Given request 1:
Render the entries as a Markdown table with the columns Row and Line. Begin at the line that contains "Task: Click the Search items input field", stop after the line that contains "Run the query", and leave out any blank lines.

On Tue, May 29, 2018 at 01:40:34PM +0800, Anand Jain wrote:
> >>> v3->v4: As we traverse through the seed device, fs_device gets 
> >>> updated with
> >>>     the child seed fs_devices, so make sure we use the same fs_devices
> >>>     pointer for the mutex_unlock as used for the mutex_lock.
> >>
> >> Well, now that I see the change, shouldn't we always hold the
> >> device_list_mutex of the fs_devices that's being processed? Ie. each
> >> time it's switched, the previous is unlocked and new one locked.
> > 
> >   No David. That's because we organize seed device under its parent
> >   fs_devices ((fs_devices::seed)::seed)..so on, and they are a local
> >   cloned copy of the original seed fs_devices. So parent's
> >   fs_devices::device_list_mutex lock will suffice.
> 
>   On the 2nd thought, though theoretically you are right. But practically
>   there isn't any use case which can benefit by using the intricate
>   locking as you suggested above.

I don't think it's intricate or complex, just lock the fs_devices that
can be potentially modified in the following loop.

Schematically:

function called with some fs_devices

again:
        lock fs_devices->device_list_mutex
        foreach device in fs_devices
                if ...
                        fs_devices counters get changed after device
                        deletion
        endfor

        if (fs_devices->seed)

Given request 2:
Write out the email in full, word for word.

Records provided:
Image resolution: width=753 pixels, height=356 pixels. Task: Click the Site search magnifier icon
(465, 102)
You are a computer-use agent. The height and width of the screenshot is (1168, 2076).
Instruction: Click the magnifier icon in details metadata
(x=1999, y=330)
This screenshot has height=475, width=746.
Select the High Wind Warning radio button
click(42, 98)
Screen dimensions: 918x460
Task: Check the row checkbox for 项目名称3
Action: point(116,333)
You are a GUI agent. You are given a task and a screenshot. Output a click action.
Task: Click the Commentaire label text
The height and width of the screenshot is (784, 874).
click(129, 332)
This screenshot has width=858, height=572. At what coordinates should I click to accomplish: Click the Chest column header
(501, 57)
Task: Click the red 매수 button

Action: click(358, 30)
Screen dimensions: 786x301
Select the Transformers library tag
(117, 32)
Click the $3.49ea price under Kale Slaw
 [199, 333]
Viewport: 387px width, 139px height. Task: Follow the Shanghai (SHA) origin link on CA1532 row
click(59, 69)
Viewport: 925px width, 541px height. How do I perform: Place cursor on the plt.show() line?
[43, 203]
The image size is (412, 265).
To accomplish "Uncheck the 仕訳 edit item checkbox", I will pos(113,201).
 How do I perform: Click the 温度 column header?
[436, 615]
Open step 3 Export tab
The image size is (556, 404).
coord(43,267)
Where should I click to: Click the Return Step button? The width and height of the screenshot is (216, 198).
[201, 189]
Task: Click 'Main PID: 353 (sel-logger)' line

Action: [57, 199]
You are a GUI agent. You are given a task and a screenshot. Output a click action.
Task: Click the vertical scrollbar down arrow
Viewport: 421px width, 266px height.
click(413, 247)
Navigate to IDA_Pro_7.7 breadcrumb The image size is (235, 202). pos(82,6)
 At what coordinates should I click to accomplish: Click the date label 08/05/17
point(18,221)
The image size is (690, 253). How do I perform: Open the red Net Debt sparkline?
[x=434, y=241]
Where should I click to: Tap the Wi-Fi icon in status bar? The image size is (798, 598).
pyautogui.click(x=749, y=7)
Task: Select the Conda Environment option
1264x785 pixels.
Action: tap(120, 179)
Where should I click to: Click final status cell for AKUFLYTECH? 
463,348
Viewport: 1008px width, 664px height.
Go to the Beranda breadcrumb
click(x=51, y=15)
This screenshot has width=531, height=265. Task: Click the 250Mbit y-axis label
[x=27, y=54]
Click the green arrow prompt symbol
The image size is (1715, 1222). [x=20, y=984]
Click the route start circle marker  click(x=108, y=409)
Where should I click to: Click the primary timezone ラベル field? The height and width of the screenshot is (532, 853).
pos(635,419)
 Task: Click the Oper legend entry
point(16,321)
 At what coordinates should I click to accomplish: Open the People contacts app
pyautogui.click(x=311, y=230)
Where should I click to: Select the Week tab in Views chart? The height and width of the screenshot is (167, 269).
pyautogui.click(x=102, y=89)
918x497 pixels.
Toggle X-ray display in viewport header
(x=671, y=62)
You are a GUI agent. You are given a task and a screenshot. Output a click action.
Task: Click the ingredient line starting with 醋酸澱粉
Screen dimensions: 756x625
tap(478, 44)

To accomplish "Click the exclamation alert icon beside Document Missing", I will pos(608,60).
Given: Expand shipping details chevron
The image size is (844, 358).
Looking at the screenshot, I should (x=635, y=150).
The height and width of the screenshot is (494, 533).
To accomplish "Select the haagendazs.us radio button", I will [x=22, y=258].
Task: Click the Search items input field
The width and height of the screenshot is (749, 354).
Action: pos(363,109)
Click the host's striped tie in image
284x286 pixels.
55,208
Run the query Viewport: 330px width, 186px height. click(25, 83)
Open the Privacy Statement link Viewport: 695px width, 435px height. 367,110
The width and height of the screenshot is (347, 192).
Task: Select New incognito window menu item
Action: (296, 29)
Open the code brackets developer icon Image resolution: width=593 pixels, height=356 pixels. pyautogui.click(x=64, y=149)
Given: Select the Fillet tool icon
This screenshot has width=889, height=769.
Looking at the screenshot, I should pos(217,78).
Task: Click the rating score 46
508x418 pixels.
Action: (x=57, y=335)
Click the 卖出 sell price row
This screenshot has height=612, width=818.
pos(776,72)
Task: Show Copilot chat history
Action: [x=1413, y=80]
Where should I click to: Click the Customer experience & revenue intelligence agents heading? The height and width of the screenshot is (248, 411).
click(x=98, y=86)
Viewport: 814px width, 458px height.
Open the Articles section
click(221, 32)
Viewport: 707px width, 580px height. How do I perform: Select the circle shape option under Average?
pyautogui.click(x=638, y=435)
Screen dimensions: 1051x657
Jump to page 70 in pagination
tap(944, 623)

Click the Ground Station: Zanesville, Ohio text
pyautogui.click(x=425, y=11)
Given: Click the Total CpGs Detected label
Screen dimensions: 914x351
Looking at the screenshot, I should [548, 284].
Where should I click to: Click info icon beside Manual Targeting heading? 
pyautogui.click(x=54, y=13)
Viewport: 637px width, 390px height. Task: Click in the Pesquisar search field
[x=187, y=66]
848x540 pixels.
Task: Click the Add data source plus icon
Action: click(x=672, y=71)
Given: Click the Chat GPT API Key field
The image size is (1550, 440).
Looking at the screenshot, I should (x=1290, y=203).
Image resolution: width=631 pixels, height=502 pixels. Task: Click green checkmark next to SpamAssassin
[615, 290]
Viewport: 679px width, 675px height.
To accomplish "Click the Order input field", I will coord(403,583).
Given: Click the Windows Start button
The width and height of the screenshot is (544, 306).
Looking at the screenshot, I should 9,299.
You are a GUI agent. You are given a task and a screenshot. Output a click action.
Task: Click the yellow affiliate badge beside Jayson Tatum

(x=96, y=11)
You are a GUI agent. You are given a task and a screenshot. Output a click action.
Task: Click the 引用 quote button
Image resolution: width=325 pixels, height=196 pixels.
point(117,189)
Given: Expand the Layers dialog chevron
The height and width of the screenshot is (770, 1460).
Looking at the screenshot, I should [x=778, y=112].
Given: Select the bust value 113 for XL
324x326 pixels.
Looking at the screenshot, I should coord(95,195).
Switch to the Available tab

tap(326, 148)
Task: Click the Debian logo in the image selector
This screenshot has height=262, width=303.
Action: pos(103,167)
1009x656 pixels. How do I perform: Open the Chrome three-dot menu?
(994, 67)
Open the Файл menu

Expected answer 1:
| Row | Line |
|---|---|
| 1 | Task: Click the Search items input field |
| 2 | The width and height of the screenshot is (749, 354). |
| 3 | Action: pos(363,109) |
| 4 | Click the host's striped tie in image |
| 5 | 284x286 pixels. |
| 6 | 55,208 |
| 7 | Run the query Viewport: 330px width, 186px height. click(25, 83) |

Expected answer 2:
On Tue, May 29, 2018 at 01:40:34PM +0800, Anand Jain wrote:
> >>> v3->v4: As we traverse through the seed device, fs_device gets 
> >>> updated with
> >>>     the child seed fs_devices, so make sure we use the same fs_devices
> >>>     pointer for the mutex_unlock as used for the mutex_lock.
> >>
> >> Well, now that I see the change, shouldn't we always hold the
> >> device_list_mutex of the fs_devices that's being processed? Ie. each
> >> time it's switched, the previous is unlocked and new one locked.
> > 
> >   No David. That's because we organize seed device under its parent
> >   fs_devices ((fs_devices::seed)::seed)..so on, and they are a local
> >   cloned copy of the original seed fs_devices. So parent's
> >   fs_devices::device_list_mutex lock will suffice.
> 
>   On the 2nd thought, though theoretically you are right. But practically
>   there isn't any use case which can benefit by using the intricate
>   locking as you suggested above.

I don't think it's intricate or complex, just lock the fs_devices that
can be potentially modified in the following loop.

Schematically:

function called with some fs_devices

again:
        lock fs_devices->device_list_mutex
        foreach device in fs_devices
                if ...
                        fs_devices counters get changed after device
                        deletion
        endfor

        if (fs_devices->seed)